My Favorite Stocks to Buy for 2023 | So Good News


As we approach the end of the year 2022, it has not begun to think which stocks will be the most bought going into 2023. More than other years, this new year has a lot of uncertainty surrounding it due to the high inflation rate and possibilities. the impending recession.

Regardless of what happens in 2023, investors should look to start or increase their stake in these buyout stocks. Here are three things you should consider now.


In a year in which major indexes and blue-chip stocks have seen their prices decline by double digits, Walmart (WMT 0.43%) has been one of the few non-power stocks in the green for the year. In the third quarter of this year, the company brought in more than $152.8 billion (more than 8.3% year-on-year), and sales in the US were 8.2%.

What makes Walmart a great buy in 2023 is its commitment to offering low prices. As we approach the year 2023 and the recession that may cause financial worries, people will undoubtedly go where the profits are. With the rate of inflation we haven’t seen for decades in 2022, the investment giant said it looks like high-income earners are pulling for its products, and that won’t slow down any time soon.

What separates Walmart from its competitors Objectives (TGT -0.02%) and Amazon (AMZN -0.77%) is the role that grocery sales play in its business. Target sells groceries, and Amazon has Whole Foods in its military, but that doesn’t do much for price-conscious shoppers. By offering lower prices, Walmart has seen its share of sales increase to more than half of its total sales. People need shopping all the time, and this group wants to carry Walmart until 2023.

Procter & Gamble

With brands that include Bounty, Pampers, Tampax, Tide, Head & Shoulders, Gain, Crest, and many others, Procter & Gamble (PG 0.18%) it has its products in almost every store, shopping center, and store in the US But most importantly, Procter & Gamble products are what they buy, meaning that they are important in the category of “needs” versus the category of “wants”. .

People change their spending patterns when they are short of money and the overall economy becomes smaller. They may give up eating, shopping, and other entertainment, but they cannot give up personal care, child care, women’s care, grooming, etc. This makes Procter & Gamble a classic example of a defensive strategy.

Defensive stocks are companies that have fixed and fixed incomes, stockpiles, and products that are traded regardless of the economy. With $20.6 billion in revenue for the first quarter of its 2023 fiscal year, Procter & Gamble is a guaranteed cash cow, and there’s no reason to believe that this won’t increase in the coming year. If you’re looking for a recession-proof stock, Procter & Gamble might just be it.

Coca Cola

After staying below 8% from the start of 2022 until mid-October, Coca Cola (K.O 0.10%) he has managed to come back. It’s up 15% since Oct. 11 and over 5% year to date (as of Nov. 23). Only a few companies in the world are known for Coca-Cola, and the beverage giant has been using this to its advantage.

Like Procter & Gamble, Coca-Cola brands — including Sprite, Simply, Powerade, Dasani, Topo-Chico, and others — can sell regardless of the economy. In its most recent quarter, Coca-Cola brought in $11.1 billion in revenue, up 10% year over year. And while soda consumption is on the decline around the world, Coca-Cola has done a good job of not relying too heavily on sodas to generate revenue.

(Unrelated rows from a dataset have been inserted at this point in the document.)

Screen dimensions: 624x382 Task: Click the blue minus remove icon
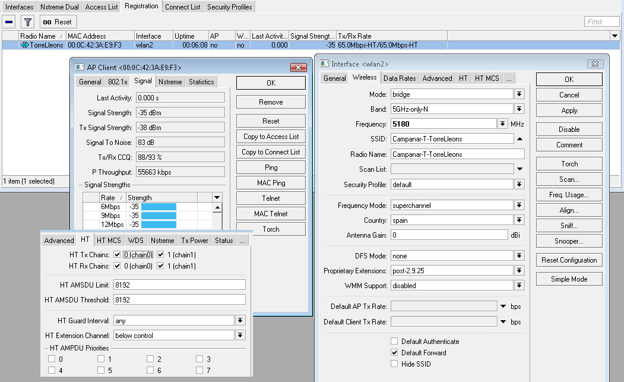(x=9, y=22)
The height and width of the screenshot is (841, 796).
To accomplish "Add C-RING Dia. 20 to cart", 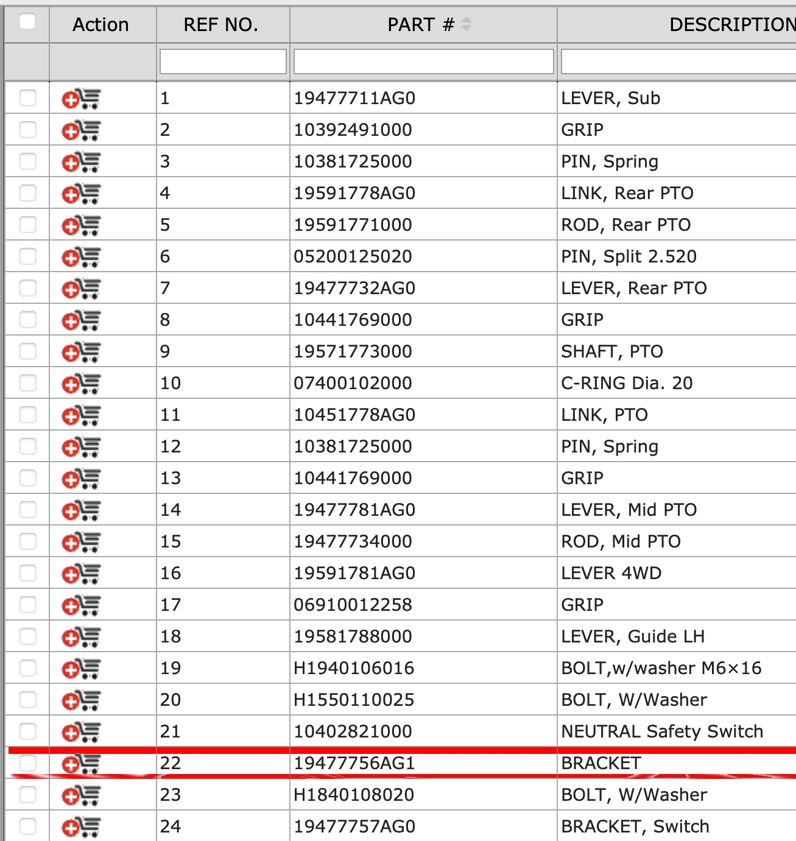I will pos(81,384).
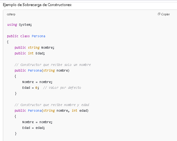The image size is (177, 141).
Task: Click the copy icon in code header
Action: (159, 14)
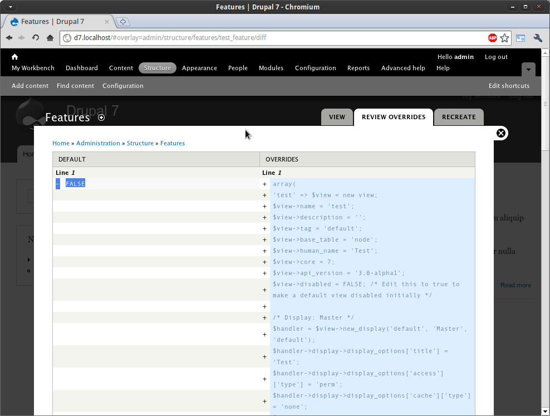Click the add-to-shortcuts plus icon beside Features
The height and width of the screenshot is (416, 550).
pos(101,118)
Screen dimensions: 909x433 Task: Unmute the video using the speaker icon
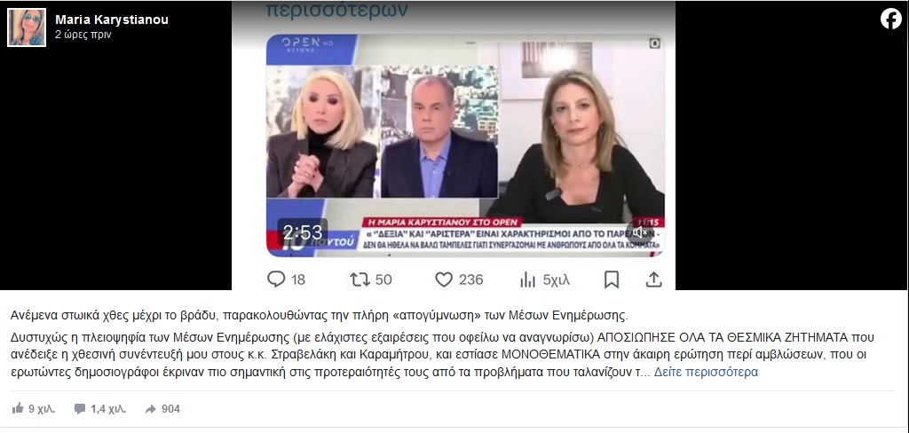point(639,233)
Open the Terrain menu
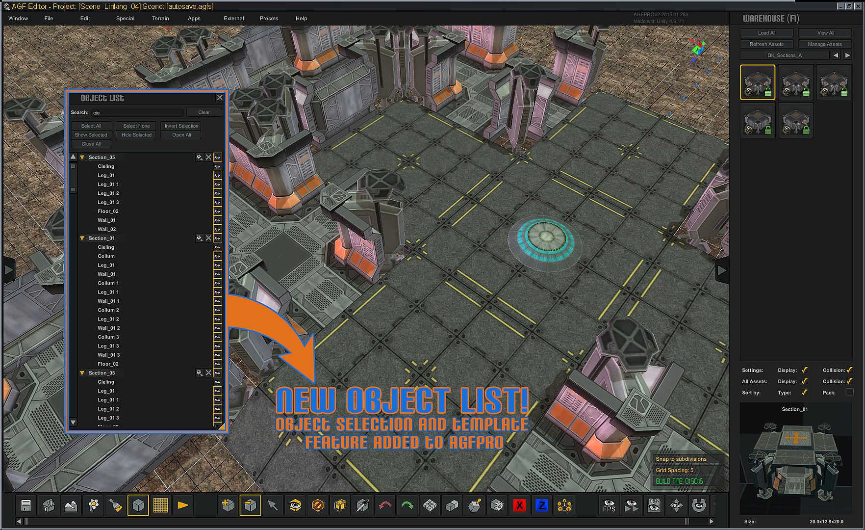The image size is (865, 530). pyautogui.click(x=160, y=18)
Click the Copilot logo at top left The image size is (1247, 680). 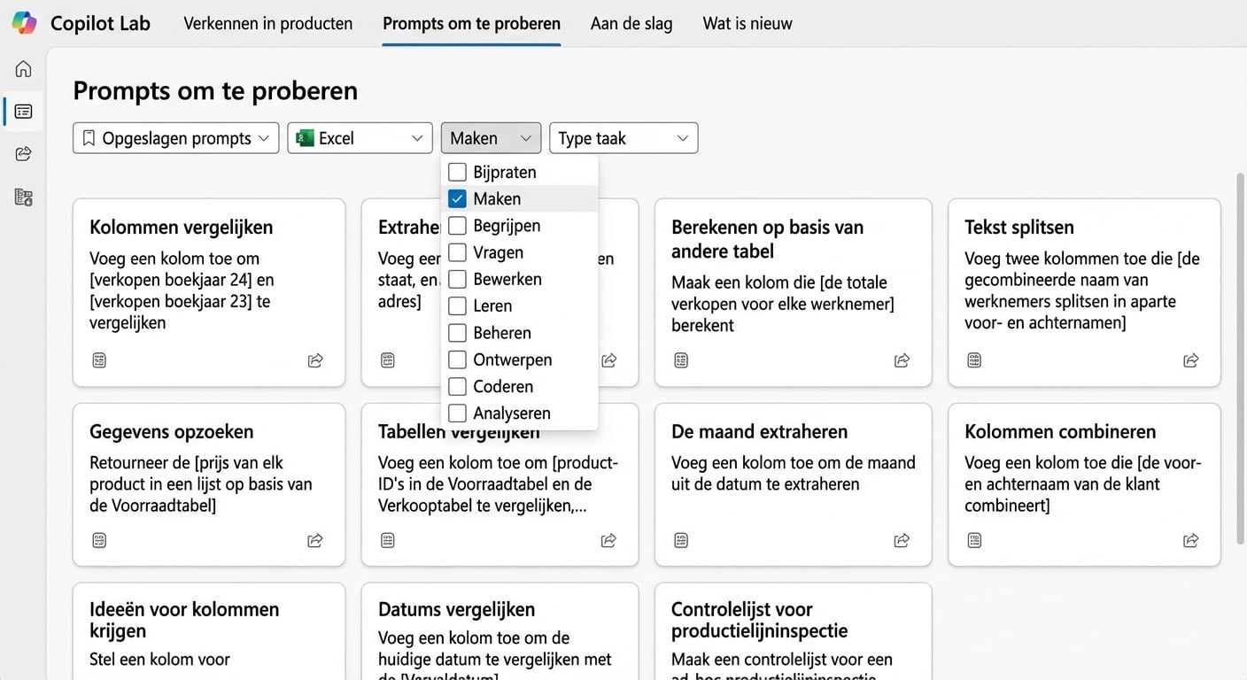(x=24, y=22)
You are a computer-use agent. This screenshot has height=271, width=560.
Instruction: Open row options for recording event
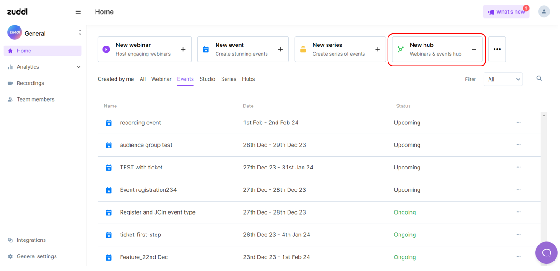518,123
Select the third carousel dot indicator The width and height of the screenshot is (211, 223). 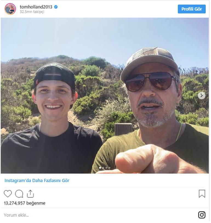[x=106, y=168]
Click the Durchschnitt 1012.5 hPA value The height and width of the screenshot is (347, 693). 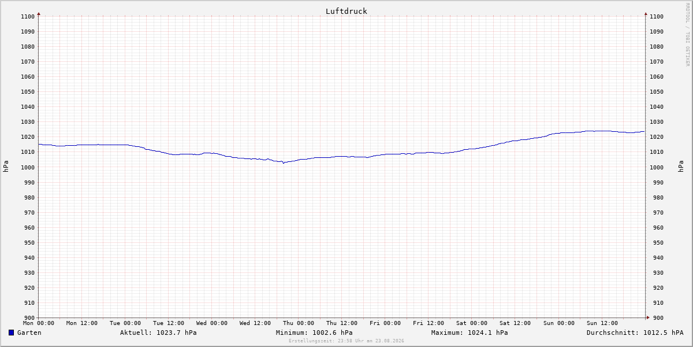point(635,333)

There’s no doubt that Coca-Cola has what it takes to deliver strong earnings in 2023, but regardless of how the stock price moves, investors can take comfort in knowing they’ll get their payout regardless. Coca-Cola has increased its annual dividend for 60 consecutive years, making it the Dividend King. The company has shown that it can weather the financial storm and still provide value to its shareholders.

John Mackey, CEO of Whole Foods Market, an Amazon company, is a member of the board of directors of The Motley Fool. Stefon Walters is not responsible for any of the content mentioned. The Motley Fool owns and endorses Amazon, Target, and Walmart Inc. The Motley Fool recommends the following: long January 2024 $47.50 calls on Coca-Cola. The Motley Fool has a disclosure policy.